Salesforce closes up Slack Data access, Shopify removes UX job titles, and Google Veo stars in Ad generation.

Saturday Links: $2000 Video Ads, Slack Data Suicide, and the End of UX Design

Another week, another AI conference in San Francisco. This week, I was at the Databricks AI+Data Summit. The Databricks ecosystem is evolving rapidly, and the company released its own agent builder framework (of course), but also a new and extended version of ML Flow (ML Flow 3.0), which has been updated for GenAI model development and management. Interestingly, a lot of the notable changes centered on how to evaluate and monitor GenAI workloads. Evals are the bottleneck.

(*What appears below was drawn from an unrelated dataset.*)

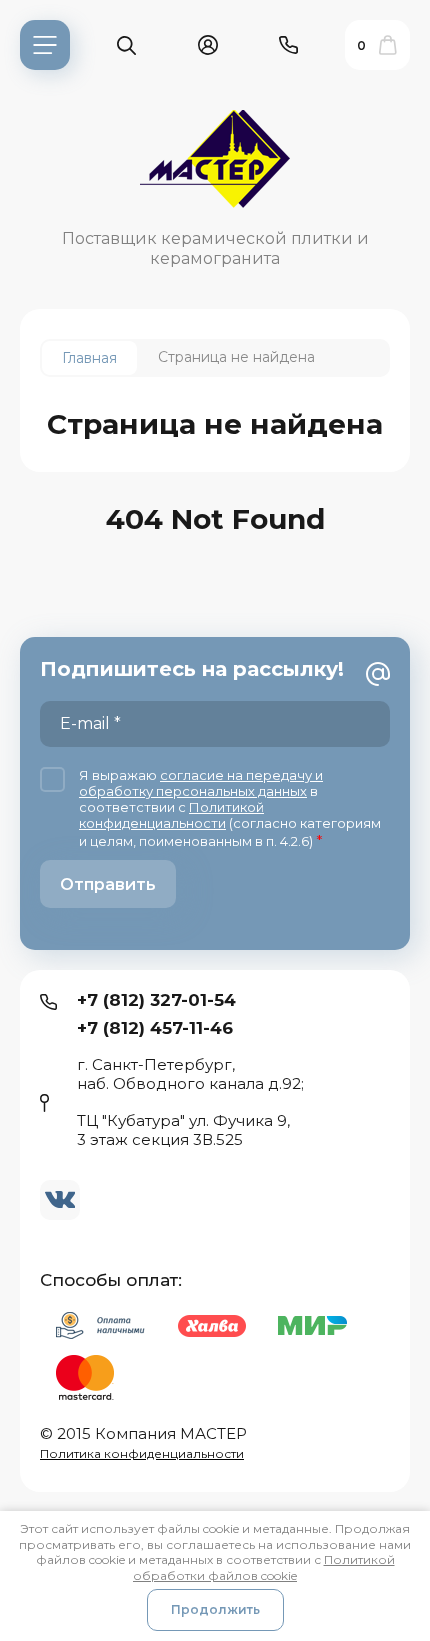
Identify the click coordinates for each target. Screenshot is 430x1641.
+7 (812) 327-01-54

Onward with this week's links:

  • Here’s the $2,000 fully AI-generated ad that aired during the NBA Finals. You still need ideas, but with tools like Veo3, realizing them is getting incredibly easy. The scene with the eggs is genius. (Also, try filming that in real life...).
  • How we built our multi-agent research system. Interesting blog post from the Claude team on how they created research functionality based on sets of four Claude agents. It's an interesting read, though I'd contend this is more akin to multi-threading than it is multi-agents. I'm also not sure you get much multi-agent benefit until the tasks are really long-running. Probably the most interesting thing in the post is the galaxy plot of what people are using the research system for, which I include here:
Claude team scatter plot of research feature use.
  • Design Patterns for Securing LLM Agents against Prompt Injections. This is a pretty comprehensive review of approaches to stopping malicious prompt attacks on LLMs. It's being fairly widely circulated (Simon Willison has some great notes here.). The paper does include a number of useful patterns for controlling agent behaviour, but there is a fundamental conflict between the power of an AI Agent (its scope to act) and the risk of harm. There is a second axis of conflict that pairs off how smart & flexible an agent is versus its vulnerability to being tricked. The main conclusion (in my view) is that it's an extremely bad idea to put full LLM capabilities in any Agent that has any significant operational powers.
  • Salesforce blocks AI rivals from using Slack data (Reuters, The Information [Paywalled]).  Yes, they did, and in my opinion, this is a suicide move for Slack. The change prevents third-party AI tools, such as Glean, from accessing and searching Slack message data. The new rules severely rate limit non-marketplace apps, and marketplace apps are already prohibited from data export. No doubt, Salesforce's thinking behind this is that they would like their customers' data to be held primarily within Salesforce so their own AI solutions will be preferred. However, Slack customers are now prevented from extracting their own data for AI training or usage. Something which will likely be increasingly untenable. Certainly, it's likely to mean our team leaving Slack for a solution that permits us to use our own message data however we want.
  • Shopify kills UX design (Fast Company has the story and title, but the main link is to the announcement from Shopify's Chief Design Officer). The announcement states that the words UX and Content are being dropped from all job titles at the company. The argument being that all design functions have been compressed, and it is now all "product design" and "writing". There were very mixed reactions to this, but I think it's likely going to become a trend. AI makes UI/UX very fluid and configurable, and it's not clear that apps in the future will even ship with specific, rigid interfaces. They are more likely to have on-the-fly generation of interfaces based on user needs and context.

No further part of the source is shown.